Please note that a photographer and videographer will be present to document the program. Questions from the audience will be included in this recording. If you prefer not to be documented, please let a staff member know when you check in at the desk upon arrival.
About the Artist
Pao Houa Her is recognized for her provocative photographs of the Hmong, the indigenous people of Laos who immigrated to the United States following the Vietnam War. Highly personal, Her’s images are not only a narrative extension of her own experience of being born in Laos and fleeing the country with her family at age three, but they also sensitively document the larger ethnic Hmong culture that became increasingly established in various locations in the United States in the late 1970s and 1980s.
Her was born in 1982 in Laos, and was raised in St. Paul, MN. She currently lives in Blaine, MN. She received an MFA in photography from the Yale University School of Art, New Haven, CT, in 2012, and a BFA in photography from the Minneapolis College of Art and Design in 2009. Her received a McKnight Artists Fellowship in 2016, a Jerome Fellowship for Emerging Artists in 2013, and was awarded Initiative Grants from the Minnesota State Arts Board in 2009 and 2012. She also received an Alice Kimball Fellowship in 2012.

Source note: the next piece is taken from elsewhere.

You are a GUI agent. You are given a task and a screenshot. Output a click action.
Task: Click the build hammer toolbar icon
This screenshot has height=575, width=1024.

Since 2012, Her’s photographs have garnered solo exhibitions at the Minneapolis Institute of Art; Franklin Artworks in Minneapolis; the Eli and Edythe Broad Art Museum in East Lansing, MI; and the Center for Hmong Studies, the Gordon Parks Gallery, and the Bindery Projects, all in St. Paul. Her’s photographs have also been featured in group shows at the Telemark Art Center in Skein, Norway; the Minnesota Museum of Art in St. Paul; the Museum of Contemporary Photography in Chicago; the Camera Club of New York; and in galleries in New York and Los Angeles. Her will participate in the 2022 edition of the Whitney Biennial.
Curatorial Team
Victoria Sung, associate curator, Visual Arts
Matthew Villar Miranda, curatorial fellow, Visual Arts
Accessibility
Assistive-listening devices are available in the Walker Cinema upon request.
The opening-day talk on Thursday, July 28, will have ASL interpretation.
For more information about accessibility or to request additional accommodations, call 612-375-7564 or email access@walkerart.org.
For more information about accessibility at the Walker, visit our Access page.
Attendance Requirements
Mask-wearing is mandatory for all attendees.